Intel sees slow start to 2003 tech spending

Jan. 8, 2003 – Santa Clara, CA – Intel Corp. sees little improvement in technology spending in the next six months but hopes demand from new markets like China will drive an improvement in the second half, a top official said.

“We don’t expect a big up tick in spending in the first part of 2003,” Tom Kilroy, Intel’s VP for sales and marketing group, told Reuters. “We are hopeful that overall, we will see a pick-up in 2H03. We’re very optimistic about the emerging markets, that’s the exciting area … It will continue to outperform.”

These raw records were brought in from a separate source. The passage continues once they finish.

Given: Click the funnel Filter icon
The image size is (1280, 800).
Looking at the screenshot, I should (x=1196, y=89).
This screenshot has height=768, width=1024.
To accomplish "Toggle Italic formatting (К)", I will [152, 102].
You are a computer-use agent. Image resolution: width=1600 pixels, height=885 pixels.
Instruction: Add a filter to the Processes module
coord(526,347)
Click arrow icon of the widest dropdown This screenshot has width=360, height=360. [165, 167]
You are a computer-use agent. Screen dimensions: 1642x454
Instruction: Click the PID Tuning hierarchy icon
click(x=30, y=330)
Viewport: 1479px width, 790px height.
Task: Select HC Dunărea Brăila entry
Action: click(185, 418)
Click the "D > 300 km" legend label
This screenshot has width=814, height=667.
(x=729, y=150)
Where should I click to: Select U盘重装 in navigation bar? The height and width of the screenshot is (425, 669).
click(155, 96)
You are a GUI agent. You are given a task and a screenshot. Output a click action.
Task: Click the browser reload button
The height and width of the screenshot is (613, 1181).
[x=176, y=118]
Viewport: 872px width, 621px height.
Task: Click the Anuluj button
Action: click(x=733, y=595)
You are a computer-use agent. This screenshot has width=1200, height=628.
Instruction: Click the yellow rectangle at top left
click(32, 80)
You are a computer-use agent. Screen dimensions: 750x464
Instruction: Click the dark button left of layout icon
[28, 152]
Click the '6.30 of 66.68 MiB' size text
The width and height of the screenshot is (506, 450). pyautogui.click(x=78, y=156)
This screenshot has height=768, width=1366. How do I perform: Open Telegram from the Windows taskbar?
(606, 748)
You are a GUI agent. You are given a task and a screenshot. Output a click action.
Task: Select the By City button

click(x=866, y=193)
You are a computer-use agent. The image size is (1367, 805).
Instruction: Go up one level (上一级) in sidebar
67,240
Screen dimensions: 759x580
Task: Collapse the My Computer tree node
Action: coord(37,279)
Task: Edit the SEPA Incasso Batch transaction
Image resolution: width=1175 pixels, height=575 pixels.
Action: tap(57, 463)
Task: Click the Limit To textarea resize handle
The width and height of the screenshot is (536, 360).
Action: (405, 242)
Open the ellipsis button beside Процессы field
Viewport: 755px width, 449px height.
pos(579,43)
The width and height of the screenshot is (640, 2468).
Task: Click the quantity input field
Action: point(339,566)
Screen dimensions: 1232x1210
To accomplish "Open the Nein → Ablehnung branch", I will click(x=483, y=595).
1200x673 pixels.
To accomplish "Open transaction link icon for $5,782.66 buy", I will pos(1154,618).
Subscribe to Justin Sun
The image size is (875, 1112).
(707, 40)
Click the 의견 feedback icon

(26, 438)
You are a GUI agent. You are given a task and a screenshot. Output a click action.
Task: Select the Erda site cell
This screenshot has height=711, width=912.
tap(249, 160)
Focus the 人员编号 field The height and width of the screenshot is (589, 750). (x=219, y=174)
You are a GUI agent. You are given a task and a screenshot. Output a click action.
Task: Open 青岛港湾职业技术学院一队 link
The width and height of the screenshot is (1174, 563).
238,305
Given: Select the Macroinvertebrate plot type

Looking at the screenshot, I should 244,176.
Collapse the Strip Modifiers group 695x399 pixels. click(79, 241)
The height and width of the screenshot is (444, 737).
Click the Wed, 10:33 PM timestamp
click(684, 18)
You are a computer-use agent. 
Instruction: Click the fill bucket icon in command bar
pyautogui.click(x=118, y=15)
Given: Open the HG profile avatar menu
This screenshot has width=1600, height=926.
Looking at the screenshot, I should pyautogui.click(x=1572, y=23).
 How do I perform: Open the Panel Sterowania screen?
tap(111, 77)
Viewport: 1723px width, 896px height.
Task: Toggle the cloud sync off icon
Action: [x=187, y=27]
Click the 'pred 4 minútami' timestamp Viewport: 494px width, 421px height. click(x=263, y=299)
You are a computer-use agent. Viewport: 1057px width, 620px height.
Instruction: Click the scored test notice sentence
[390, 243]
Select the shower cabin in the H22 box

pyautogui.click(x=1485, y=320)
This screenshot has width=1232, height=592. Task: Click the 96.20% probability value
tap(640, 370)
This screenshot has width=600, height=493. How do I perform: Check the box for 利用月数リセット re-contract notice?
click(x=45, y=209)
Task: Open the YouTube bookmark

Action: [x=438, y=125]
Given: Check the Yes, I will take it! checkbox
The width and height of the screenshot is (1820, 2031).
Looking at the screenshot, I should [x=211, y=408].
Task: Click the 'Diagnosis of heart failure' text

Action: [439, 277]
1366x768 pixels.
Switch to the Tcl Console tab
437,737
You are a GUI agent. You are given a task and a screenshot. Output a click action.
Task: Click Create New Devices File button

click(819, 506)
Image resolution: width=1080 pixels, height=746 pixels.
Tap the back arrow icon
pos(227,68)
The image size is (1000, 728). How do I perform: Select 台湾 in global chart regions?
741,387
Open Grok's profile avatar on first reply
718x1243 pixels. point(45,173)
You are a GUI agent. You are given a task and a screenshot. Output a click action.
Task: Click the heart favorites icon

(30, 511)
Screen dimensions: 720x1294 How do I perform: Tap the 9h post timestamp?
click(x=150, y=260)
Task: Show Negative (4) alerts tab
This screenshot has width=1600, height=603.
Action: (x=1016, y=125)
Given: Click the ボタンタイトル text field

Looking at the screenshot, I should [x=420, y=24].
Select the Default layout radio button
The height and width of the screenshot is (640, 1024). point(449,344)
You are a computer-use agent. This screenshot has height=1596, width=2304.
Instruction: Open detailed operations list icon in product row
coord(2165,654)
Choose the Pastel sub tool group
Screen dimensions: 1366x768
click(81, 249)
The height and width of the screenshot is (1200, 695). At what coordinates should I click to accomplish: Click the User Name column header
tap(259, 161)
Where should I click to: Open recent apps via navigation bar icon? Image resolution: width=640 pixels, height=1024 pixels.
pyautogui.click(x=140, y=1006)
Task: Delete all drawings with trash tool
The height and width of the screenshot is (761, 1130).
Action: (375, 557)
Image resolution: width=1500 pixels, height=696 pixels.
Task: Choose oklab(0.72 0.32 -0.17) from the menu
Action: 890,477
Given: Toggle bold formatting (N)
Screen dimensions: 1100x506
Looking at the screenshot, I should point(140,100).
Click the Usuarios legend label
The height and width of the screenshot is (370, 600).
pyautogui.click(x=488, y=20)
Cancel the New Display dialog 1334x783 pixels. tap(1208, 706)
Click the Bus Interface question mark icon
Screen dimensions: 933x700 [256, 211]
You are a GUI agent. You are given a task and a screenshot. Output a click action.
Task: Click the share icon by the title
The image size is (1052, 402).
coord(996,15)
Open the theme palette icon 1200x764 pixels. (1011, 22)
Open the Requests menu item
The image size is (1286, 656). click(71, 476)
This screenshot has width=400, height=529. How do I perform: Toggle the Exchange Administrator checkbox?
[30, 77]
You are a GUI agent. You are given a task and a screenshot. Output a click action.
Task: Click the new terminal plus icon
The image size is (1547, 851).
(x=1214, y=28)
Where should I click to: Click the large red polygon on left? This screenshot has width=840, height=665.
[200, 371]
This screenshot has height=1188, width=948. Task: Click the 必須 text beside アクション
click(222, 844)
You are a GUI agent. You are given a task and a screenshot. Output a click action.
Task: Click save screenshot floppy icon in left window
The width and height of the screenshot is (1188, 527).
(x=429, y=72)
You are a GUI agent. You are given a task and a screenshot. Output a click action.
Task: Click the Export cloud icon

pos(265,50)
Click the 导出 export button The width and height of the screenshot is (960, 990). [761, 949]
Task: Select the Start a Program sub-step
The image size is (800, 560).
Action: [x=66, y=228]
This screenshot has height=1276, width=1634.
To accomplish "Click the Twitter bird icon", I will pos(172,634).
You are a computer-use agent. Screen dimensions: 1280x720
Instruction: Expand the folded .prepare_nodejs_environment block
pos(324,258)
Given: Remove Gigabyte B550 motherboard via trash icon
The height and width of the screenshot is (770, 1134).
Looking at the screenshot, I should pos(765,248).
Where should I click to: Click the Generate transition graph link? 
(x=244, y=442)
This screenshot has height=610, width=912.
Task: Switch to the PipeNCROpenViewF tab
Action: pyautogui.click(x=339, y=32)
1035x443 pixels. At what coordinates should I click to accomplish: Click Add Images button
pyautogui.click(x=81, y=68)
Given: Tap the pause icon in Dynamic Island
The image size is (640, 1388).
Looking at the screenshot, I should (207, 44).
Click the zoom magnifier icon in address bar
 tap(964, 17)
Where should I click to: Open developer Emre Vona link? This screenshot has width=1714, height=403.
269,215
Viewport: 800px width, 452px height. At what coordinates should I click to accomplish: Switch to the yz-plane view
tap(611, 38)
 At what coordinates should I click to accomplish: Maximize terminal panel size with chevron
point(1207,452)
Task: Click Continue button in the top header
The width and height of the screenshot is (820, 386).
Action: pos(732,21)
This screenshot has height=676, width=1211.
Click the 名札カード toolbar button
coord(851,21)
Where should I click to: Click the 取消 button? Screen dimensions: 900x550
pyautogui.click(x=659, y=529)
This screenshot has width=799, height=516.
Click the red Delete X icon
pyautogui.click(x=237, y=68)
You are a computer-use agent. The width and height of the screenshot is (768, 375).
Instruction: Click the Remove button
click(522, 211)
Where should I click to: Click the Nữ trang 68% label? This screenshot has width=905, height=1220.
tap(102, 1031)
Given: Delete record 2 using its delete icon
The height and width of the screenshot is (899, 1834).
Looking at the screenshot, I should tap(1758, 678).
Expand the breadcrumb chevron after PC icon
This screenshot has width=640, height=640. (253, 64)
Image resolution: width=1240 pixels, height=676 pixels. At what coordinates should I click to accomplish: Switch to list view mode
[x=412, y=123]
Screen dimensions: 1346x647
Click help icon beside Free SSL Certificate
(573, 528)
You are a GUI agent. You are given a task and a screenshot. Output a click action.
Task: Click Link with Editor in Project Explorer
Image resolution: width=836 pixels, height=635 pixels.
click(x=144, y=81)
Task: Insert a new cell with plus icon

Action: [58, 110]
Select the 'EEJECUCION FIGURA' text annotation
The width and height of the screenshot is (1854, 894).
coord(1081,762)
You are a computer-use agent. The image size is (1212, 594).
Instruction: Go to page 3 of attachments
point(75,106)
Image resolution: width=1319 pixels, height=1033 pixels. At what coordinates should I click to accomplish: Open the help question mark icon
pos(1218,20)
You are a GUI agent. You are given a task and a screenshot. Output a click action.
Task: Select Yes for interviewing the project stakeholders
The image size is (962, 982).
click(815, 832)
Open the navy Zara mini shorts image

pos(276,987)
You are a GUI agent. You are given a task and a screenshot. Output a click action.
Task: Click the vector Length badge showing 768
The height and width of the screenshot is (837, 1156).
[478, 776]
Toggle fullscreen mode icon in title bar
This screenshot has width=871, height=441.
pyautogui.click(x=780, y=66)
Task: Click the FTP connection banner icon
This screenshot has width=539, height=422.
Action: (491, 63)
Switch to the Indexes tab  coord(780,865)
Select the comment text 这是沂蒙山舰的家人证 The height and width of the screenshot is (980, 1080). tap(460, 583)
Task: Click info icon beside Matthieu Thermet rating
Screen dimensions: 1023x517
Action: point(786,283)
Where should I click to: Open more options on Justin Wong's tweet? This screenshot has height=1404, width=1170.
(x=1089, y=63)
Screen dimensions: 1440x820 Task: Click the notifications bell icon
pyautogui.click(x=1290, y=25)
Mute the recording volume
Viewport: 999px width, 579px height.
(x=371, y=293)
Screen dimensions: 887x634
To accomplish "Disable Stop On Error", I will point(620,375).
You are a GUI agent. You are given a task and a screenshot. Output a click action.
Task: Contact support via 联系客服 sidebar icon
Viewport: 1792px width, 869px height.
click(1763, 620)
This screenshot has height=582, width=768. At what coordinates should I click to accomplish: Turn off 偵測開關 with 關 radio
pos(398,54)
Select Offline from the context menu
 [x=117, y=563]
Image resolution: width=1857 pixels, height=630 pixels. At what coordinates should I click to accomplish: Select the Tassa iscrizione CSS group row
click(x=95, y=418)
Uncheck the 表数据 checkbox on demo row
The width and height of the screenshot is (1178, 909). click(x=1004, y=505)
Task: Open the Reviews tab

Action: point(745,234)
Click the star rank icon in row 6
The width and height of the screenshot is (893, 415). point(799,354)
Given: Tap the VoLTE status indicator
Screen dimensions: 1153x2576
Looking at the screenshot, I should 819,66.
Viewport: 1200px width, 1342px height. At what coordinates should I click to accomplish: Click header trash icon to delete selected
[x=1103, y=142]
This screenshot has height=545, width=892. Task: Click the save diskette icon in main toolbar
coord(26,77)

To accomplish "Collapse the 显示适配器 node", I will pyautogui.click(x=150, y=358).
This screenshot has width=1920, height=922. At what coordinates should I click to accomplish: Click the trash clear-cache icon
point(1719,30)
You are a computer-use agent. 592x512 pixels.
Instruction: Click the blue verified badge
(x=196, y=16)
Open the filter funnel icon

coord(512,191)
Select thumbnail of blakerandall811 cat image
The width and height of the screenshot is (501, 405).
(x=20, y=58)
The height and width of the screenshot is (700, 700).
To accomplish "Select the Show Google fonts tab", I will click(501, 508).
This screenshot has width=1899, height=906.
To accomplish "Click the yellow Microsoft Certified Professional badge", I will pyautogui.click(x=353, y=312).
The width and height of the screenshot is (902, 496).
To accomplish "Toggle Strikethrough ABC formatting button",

Last month, Intel raised its 4Q revenue outlook to $6.8 to $7 billion, from an earlier forecast of $6.5 to $6.9 billion, citing higher sales in Asia and stronger demand for its microprocessors.

“More and more of our revenue is coming from emerging markets and the highest percentage of that business comes from the channel or independent system builders,” Kilroy said.

“What we do know is that there’s a more consistent spending pattern in Asia Pacific,” he said, adding that governments as well as small businesses were spending on information technology.

“When I look at 2003, I expect strong growth in China, in India and increasingly, a greater contribution to our growth from Southeast Asian countries,” Kilroy added.

In China, for instance, Kilroy said Intel plans to move into second- and third-tier markets outside of Beijing and Shanghai.

“What we expect for 2003 is a significant growth pattern in the mobile segment,” Kilroy said. “We will see a bigger growth curve in this emerging area, and if you look at over a four- to five-year horizon, I think you’ll start to see a shift from desktop into mobile as convergence of communications and computing happens.”